Вконец измучившись, девушка решила позвонить подруге Нине и поделиться с ней. Так начался тот разговор, свидетелем которого я стал, зайдя в квартиру к моим дорогим Моисею и Тане, откуда через минуту бесшумно вышел, заметая следы своего визита.

В процессе разговора Вика очень быстро поняла, что поступит на сто восемьдесят градусов противоположно тому, что предложит подруга. И, соответственно, на четвертой минуте в ответ на невинное «ну так позвони ему на мобильный и дело с концом» сердобольная Нина услышала: «Никогда!»

А потом раздался стук в дверь. Тихий такой робкий стук. С целеустремленностью пинг-понгового шарика в топ-спине Вика просвистела к двери, которая, казалось, распахнулась прежде, чем Викина белая ручка коснулась черной дверной.

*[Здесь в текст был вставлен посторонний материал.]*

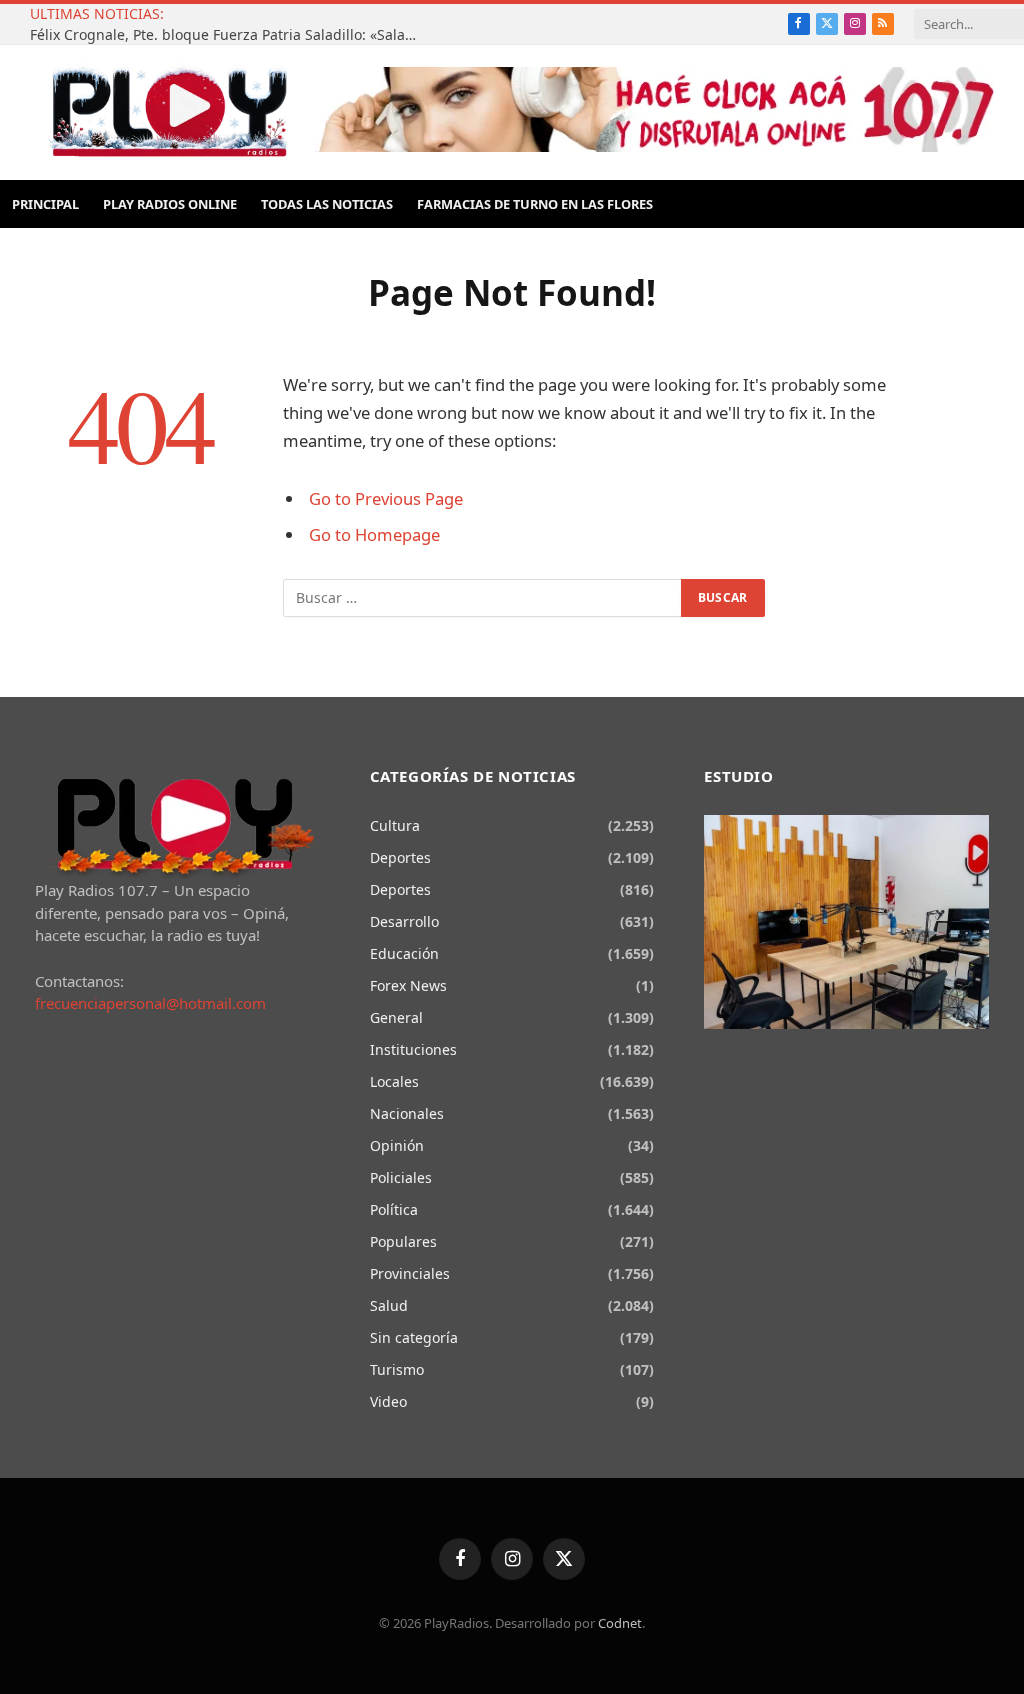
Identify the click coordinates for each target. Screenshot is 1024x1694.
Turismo (397, 1369)
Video (388, 1401)
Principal (45, 204)
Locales (394, 1081)
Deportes (400, 857)
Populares (403, 1241)
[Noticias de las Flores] (169, 112)
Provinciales (410, 1273)
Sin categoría (414, 1337)
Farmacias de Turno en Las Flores (535, 204)
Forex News (408, 985)
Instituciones (413, 1049)
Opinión (397, 1145)
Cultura (395, 825)
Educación (404, 953)
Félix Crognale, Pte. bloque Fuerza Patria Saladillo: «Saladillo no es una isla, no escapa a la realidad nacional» (230, 35)
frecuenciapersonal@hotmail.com (150, 1003)
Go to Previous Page (386, 498)
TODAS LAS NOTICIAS (327, 204)
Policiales (401, 1177)
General (396, 1017)
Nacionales (407, 1113)
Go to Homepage (374, 534)
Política (394, 1209)
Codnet (620, 1623)
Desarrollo (404, 921)
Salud (389, 1305)
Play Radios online (170, 204)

Она не бросилась Эвану на шею, не стала плакать или смеяться от радости, просто взяла его за руки и тихо сказала:

– Я знала, что ты придешь.

* * *

Гассан машинально откинул крышку мобильного и вновь захлопнул. Затем вытащил из внутреннего кармана куртки диск в полупрозрачном пластмассовом конверте и раскрыл этот конверт. На «рубашке» надпись – «Башня смерти». Гм... Странное название. Хозяин кофейни у них в деревне, старый Али Хаджи, совершивший некогда паломничество в Мекку, слышал там рассказ о том, что в Йемене на острове недалеко от берега построена так называемая «башня Смерти». Туда на лодках привозят невест, потерявших девственность до замужества, и молодых женщин, изменивших мужьям. Их бросают с высоких стен прямо на острые камни, которыми выложен двор башни, не имеющий выходов. Хорошо, если несчастная сразу разобьет себе голову и легко умрет. Но каково нежной девушке лежать с переломанными руками и ногами на жарком солнце среди смердящих трупов уже умерших женщин и ждать мучительной смерти? Ужасные крики погибающих красавиц долетают даже до прибрежных селений, вызывая животный страх у местных рыбаков. Гассана передернуло. Не то чтобы это совсем уж неправильно, но чуток чересчур. Интересно, что все-таки на этом диске? Чем он так ценен, что Расем даже велел не оставлять его дома, а взять с собой на операцию? Оно, конечно, тяжесть не особая, да странно как-то. И это бесконечное число раз повторенное Расемом по телефону: «Если... то беги к Мазузу». Что за тайна такая в этой «Башне смерти»? Гассан убрал диск обратно в конверт и запихнул в нагрудный карман, даже пуговицу застегнул. Потом вытащил сотовый, еще раз открыл и закрыл его и тоже спрятал. В общем-то, ему сотовый при выполнении задания не нужен, и зачем он его с собой взял – непонятно. Для связи с Мазузом у него есть МИРС{Мобильный телефон, работающий по принципу walky-talky.}, работающий на коротких волнах. Его засечь потруднее будет, чем мобильник.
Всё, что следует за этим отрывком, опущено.